À la demande de l'homme aux boucles brunes, il hocha la tête et cocha une case de son carnet. L'argent remis, il lui fit signe de le suivre.

Une série de voiles aux couleurs toutes plus chaudes les unes que les autres furent écartés de son chemin. Adam connaissaint l'architecture par cœur. Il n'eut aucun mal à rejoindre le couloir de salons privés, pour les clients un peu plus fortunés souhaitant être seuls.
Étirant un grand voile drapé orangé, il sortit un jet de clefs de sa poche et ouvrit la porte qui s'y cachait, pour laisser entrer l'inconnu et entrer à sa suite.

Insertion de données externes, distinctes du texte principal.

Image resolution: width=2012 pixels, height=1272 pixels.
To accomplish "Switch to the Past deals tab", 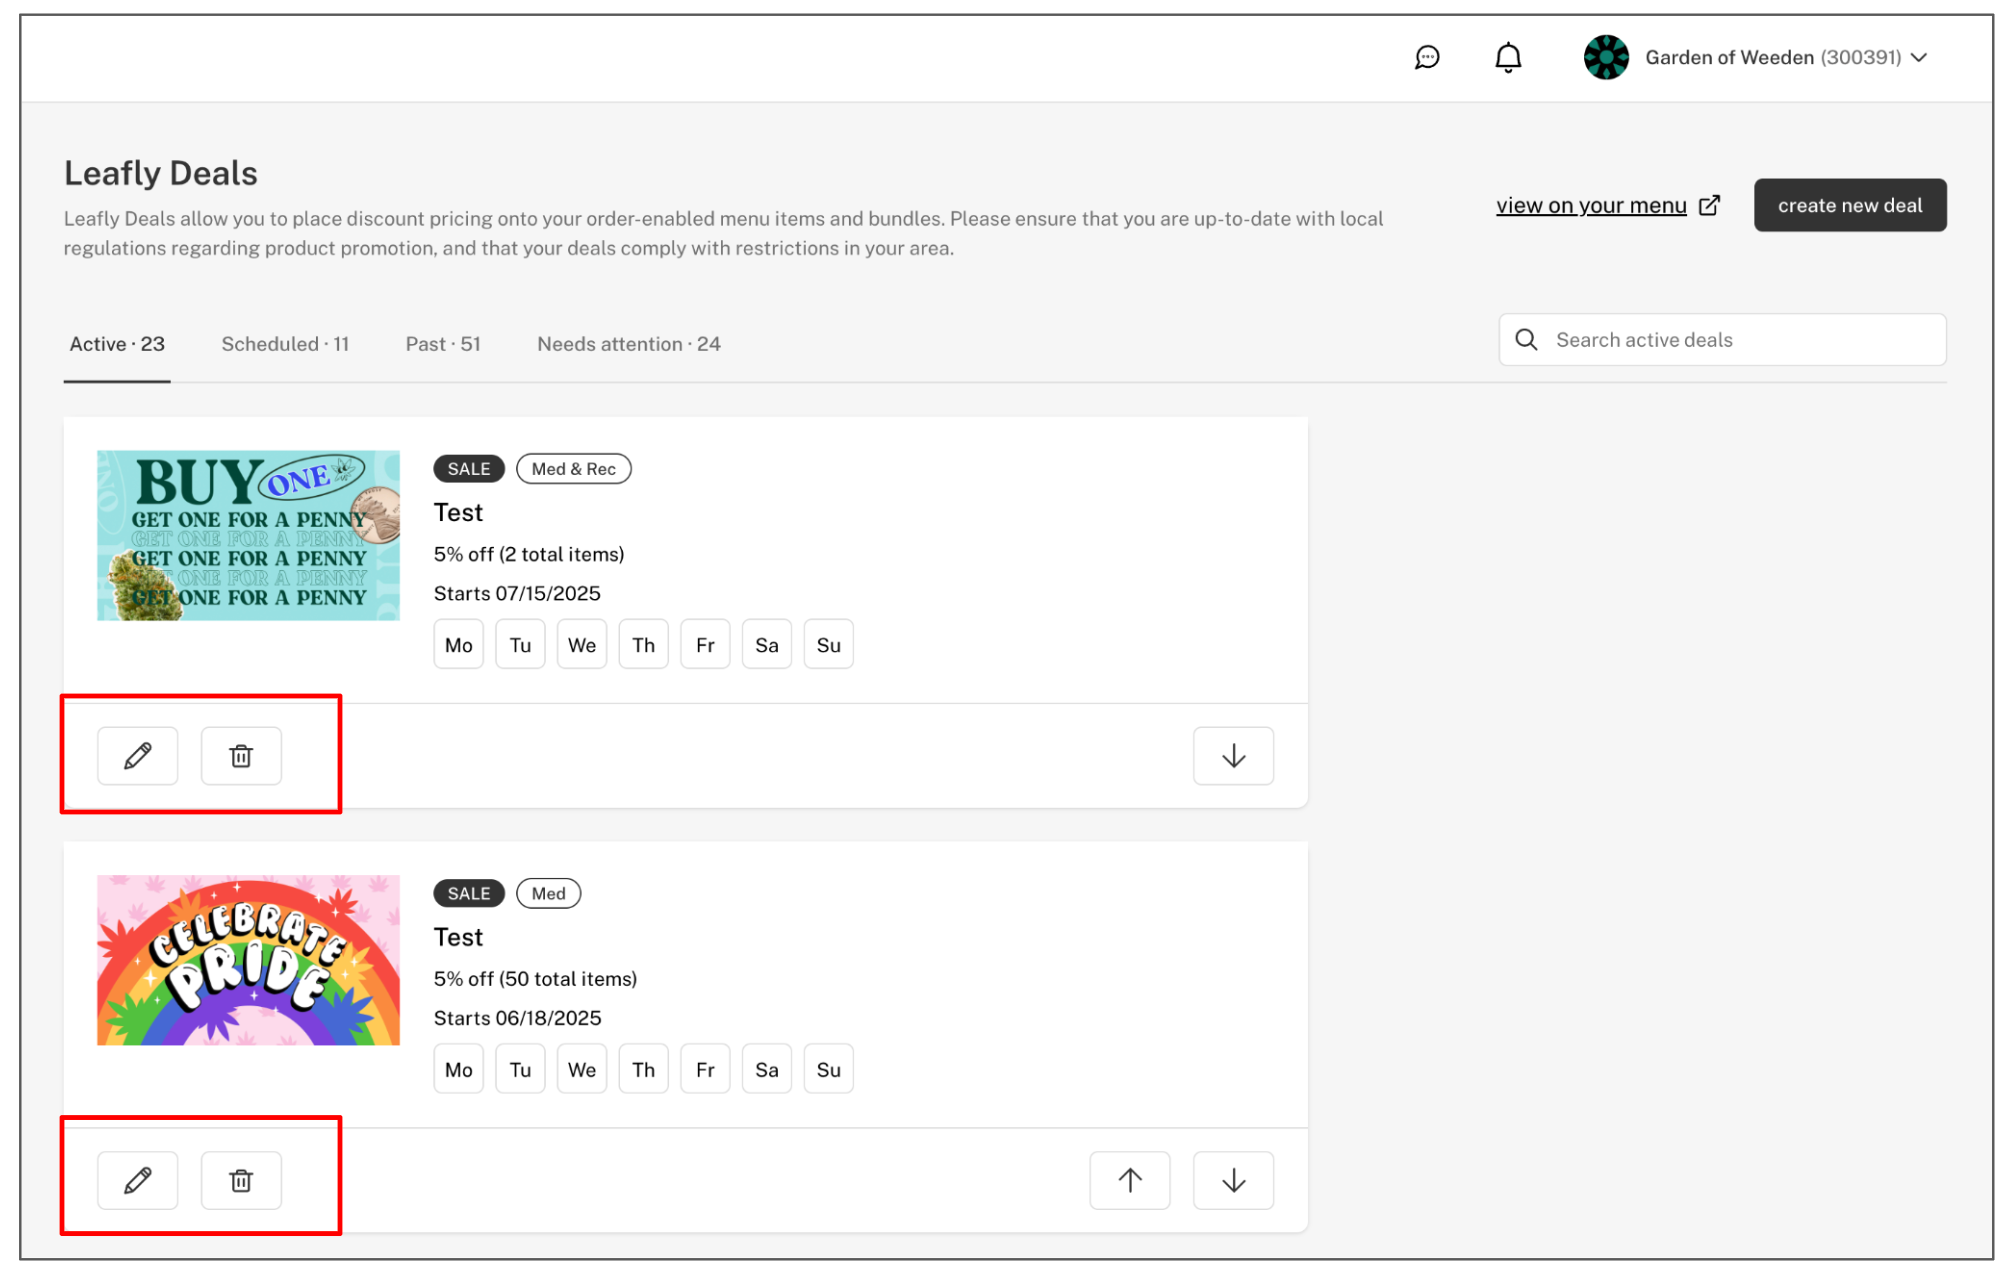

Le lieu n'était pas bien grand : une quinzaine de mètres carrés à la décoration un brin étouffante, aux coussins aux milles couleurs, aux étoffes glissant du plafond et à la forte odeur d'encens. L'Eteint n'était pas friand de ces pièces-là, trop petites et confinées selon lui. Il avait l'impression d'être sous terre.
Il vint allumer des bougies à quelques coins stratégiques de la pièce avant de se tourner vers le pirate à l'allure trop propre sur lui.

- Souhaitez-vous que je vous prépare du thé, avant de commencer ?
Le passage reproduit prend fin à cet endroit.